Return the entries below precisely, omitting nothing.

[[ Data to examine open ]]

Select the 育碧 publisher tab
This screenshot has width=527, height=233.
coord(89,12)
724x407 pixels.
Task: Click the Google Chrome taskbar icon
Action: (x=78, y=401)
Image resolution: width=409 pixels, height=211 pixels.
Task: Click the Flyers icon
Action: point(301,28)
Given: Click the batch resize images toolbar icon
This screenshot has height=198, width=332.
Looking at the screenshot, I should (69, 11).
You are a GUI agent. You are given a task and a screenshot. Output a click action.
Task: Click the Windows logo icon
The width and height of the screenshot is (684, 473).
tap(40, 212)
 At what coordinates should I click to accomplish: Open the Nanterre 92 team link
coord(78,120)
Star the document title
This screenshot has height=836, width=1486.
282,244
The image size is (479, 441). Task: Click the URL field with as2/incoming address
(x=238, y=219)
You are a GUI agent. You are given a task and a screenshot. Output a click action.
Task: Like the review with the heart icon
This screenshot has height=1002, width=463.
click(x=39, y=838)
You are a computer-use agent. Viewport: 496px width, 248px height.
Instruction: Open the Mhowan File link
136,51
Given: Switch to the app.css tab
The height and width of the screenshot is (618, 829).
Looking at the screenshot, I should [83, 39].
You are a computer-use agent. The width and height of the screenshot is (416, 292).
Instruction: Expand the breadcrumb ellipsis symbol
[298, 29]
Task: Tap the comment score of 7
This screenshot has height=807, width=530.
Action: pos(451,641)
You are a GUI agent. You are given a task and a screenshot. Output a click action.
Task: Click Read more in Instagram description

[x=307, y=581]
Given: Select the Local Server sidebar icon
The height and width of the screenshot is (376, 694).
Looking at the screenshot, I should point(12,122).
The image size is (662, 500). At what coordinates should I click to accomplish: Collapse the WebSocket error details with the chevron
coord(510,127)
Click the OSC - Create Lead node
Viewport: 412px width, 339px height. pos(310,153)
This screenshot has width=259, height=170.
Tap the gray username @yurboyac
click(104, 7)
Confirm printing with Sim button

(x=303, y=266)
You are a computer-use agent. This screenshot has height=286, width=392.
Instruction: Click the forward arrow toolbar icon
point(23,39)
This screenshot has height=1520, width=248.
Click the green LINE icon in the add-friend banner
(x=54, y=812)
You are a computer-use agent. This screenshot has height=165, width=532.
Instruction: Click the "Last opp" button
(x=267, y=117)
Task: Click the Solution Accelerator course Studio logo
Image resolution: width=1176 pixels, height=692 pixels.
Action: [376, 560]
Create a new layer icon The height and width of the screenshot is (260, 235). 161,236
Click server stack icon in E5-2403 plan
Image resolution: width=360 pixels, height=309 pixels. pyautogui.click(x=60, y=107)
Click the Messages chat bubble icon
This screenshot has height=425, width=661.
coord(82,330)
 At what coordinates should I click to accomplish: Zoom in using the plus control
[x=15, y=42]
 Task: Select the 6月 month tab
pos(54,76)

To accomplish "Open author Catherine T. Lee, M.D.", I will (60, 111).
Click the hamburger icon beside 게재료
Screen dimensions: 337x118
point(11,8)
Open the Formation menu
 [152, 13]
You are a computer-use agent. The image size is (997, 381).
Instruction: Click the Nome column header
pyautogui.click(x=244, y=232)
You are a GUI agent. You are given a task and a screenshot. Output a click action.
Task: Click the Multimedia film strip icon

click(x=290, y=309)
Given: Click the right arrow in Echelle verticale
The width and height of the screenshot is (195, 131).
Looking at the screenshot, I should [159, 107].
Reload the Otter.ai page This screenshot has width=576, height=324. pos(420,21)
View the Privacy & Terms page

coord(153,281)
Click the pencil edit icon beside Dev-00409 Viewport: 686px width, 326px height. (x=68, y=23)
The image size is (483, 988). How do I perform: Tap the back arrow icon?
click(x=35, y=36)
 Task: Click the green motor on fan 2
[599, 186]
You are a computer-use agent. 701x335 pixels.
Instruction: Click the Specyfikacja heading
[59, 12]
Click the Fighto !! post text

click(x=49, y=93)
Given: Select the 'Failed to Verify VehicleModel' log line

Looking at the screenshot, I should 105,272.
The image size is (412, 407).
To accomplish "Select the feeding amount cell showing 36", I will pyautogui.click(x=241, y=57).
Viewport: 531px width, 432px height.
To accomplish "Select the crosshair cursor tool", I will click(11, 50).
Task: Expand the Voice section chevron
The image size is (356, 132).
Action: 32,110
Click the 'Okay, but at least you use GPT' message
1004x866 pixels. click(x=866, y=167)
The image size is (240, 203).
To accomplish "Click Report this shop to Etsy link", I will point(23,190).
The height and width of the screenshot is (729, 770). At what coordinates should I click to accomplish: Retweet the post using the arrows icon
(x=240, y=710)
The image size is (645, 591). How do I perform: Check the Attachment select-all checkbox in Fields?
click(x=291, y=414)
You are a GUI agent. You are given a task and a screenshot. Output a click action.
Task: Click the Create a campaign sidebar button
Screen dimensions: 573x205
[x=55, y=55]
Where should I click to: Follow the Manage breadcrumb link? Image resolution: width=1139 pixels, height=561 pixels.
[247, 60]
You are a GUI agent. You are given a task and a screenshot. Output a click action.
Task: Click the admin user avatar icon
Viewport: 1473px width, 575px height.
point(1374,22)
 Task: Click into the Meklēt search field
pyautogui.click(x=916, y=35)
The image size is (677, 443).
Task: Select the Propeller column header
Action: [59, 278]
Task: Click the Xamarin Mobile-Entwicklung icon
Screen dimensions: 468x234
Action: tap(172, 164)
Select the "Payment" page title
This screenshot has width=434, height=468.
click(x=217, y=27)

[[ Data to examine closed ]]

_Answer space_.
Select the 育碧 publisher tab
This screenshot has width=527, height=233.
coord(89,12)
724x407 pixels.
Task: Click the Google Chrome taskbar icon
Action: (x=78, y=401)
Image resolution: width=409 pixels, height=211 pixels.
Task: Click the Flyers icon
Action: point(301,28)
Given: Click the batch resize images toolbar icon
This screenshot has height=198, width=332.
Looking at the screenshot, I should (69, 11).
You are a GUI agent. You are given a task and a screenshot. Output a click action.
Task: Click the Windows logo icon
The width and height of the screenshot is (684, 473).
tap(40, 212)
 At what coordinates should I click to accomplish: Open the Nanterre 92 team link
coord(78,120)
Star the document title
This screenshot has height=836, width=1486.
282,244
The image size is (479, 441). Task: Click the URL field with as2/incoming address
(x=238, y=219)
You are a GUI agent. You are given a task and a screenshot. Output a click action.
Task: Like the review with the heart icon
This screenshot has height=1002, width=463.
click(x=39, y=838)
You are a computer-use agent. Viewport: 496px width, 248px height.
Instruction: Open the Mhowan File link
136,51
Given: Switch to the app.css tab
The height and width of the screenshot is (618, 829).
Looking at the screenshot, I should [83, 39].
You are a computer-use agent. The width and height of the screenshot is (416, 292).
Instruction: Expand the breadcrumb ellipsis symbol
[298, 29]
Task: Tap the comment score of 7
This screenshot has height=807, width=530.
Action: pos(451,641)
You are a GUI agent. You are given a task and a screenshot. Output a click action.
Task: Click Read more in Instagram description

[x=307, y=581]
Given: Select the Local Server sidebar icon
The height and width of the screenshot is (376, 694).
Looking at the screenshot, I should point(12,122).
The image size is (662, 500). At what coordinates should I click to accomplish: Collapse the WebSocket error details with the chevron
coord(510,127)
Click the OSC - Create Lead node
Viewport: 412px width, 339px height. pos(310,153)
This screenshot has width=259, height=170.
Tap the gray username @yurboyac
click(104, 7)
Confirm printing with Sim button

(x=303, y=266)
You are a computer-use agent. This screenshot has height=286, width=392.
Instruction: Click the forward arrow toolbar icon
point(23,39)
This screenshot has height=1520, width=248.
Click the green LINE icon in the add-friend banner
(x=54, y=812)
You are a computer-use agent. This screenshot has height=165, width=532.
Instruction: Click the "Last opp" button
(x=267, y=117)
Task: Click the Solution Accelerator course Studio logo
Image resolution: width=1176 pixels, height=692 pixels.
Action: [376, 560]
Create a new layer icon The height and width of the screenshot is (260, 235). 161,236
Click server stack icon in E5-2403 plan
Image resolution: width=360 pixels, height=309 pixels. pyautogui.click(x=60, y=107)
Click the Messages chat bubble icon
This screenshot has height=425, width=661.
coord(82,330)
 At what coordinates should I click to accomplish: Zoom in using the plus control
[x=15, y=42]
 Task: Select the 6月 month tab
pos(54,76)

To accomplish "Open author Catherine T. Lee, M.D.", I will (60, 111).
Click the hamburger icon beside 게재료
Screen dimensions: 337x118
point(11,8)
Open the Formation menu
 [152, 13]
You are a computer-use agent. The image size is (997, 381).
Instruction: Click the Nome column header
pyautogui.click(x=244, y=232)
You are a GUI agent. You are given a task and a screenshot. Output a click action.
Task: Click the Multimedia film strip icon

click(x=290, y=309)
Given: Click the right arrow in Echelle verticale
The width and height of the screenshot is (195, 131).
Looking at the screenshot, I should [159, 107].
Reload the Otter.ai page This screenshot has width=576, height=324. pos(420,21)
View the Privacy & Terms page

coord(153,281)
Click the pencil edit icon beside Dev-00409 Viewport: 686px width, 326px height. (x=68, y=23)
The image size is (483, 988). How do I perform: Tap the back arrow icon?
click(x=35, y=36)
 Task: Click the green motor on fan 2
[599, 186]
You are a computer-use agent. 701x335 pixels.
Instruction: Click the Specyfikacja heading
[59, 12]
Click the Fighto !! post text

click(x=49, y=93)
Given: Select the 'Failed to Verify VehicleModel' log line

Looking at the screenshot, I should 105,272.
The image size is (412, 407).
To accomplish "Select the feeding amount cell showing 36", I will pyautogui.click(x=241, y=57).
Viewport: 531px width, 432px height.
To accomplish "Select the crosshair cursor tool", I will click(11, 50).
Task: Expand the Voice section chevron
The image size is (356, 132).
Action: 32,110
Click the 'Okay, but at least you use GPT' message
1004x866 pixels. click(x=866, y=167)
The image size is (240, 203).
To accomplish "Click Report this shop to Etsy link", I will point(23,190).
The height and width of the screenshot is (729, 770). At what coordinates should I click to accomplish: Retweet the post using the arrows icon
(x=240, y=710)
The image size is (645, 591). How do I perform: Check the Attachment select-all checkbox in Fields?
click(x=291, y=414)
You are a GUI agent. You are given a task and a screenshot. Output a click action.
Task: Click the Create a campaign sidebar button
Screen dimensions: 573x205
[x=55, y=55]
Where should I click to: Follow the Manage breadcrumb link? Image resolution: width=1139 pixels, height=561 pixels.
[247, 60]
You are a GUI agent. You are given a task and a screenshot. Output a click action.
Task: Click the admin user avatar icon
Viewport: 1473px width, 575px height.
point(1374,22)
 Task: Click into the Meklēt search field
pyautogui.click(x=916, y=35)
The image size is (677, 443).
Task: Select the Propeller column header
Action: [59, 278]
Task: Click the Xamarin Mobile-Entwicklung icon
Screen dimensions: 468x234
Action: tap(172, 164)
Select the "Payment" page title
This screenshot has width=434, height=468.
click(x=217, y=27)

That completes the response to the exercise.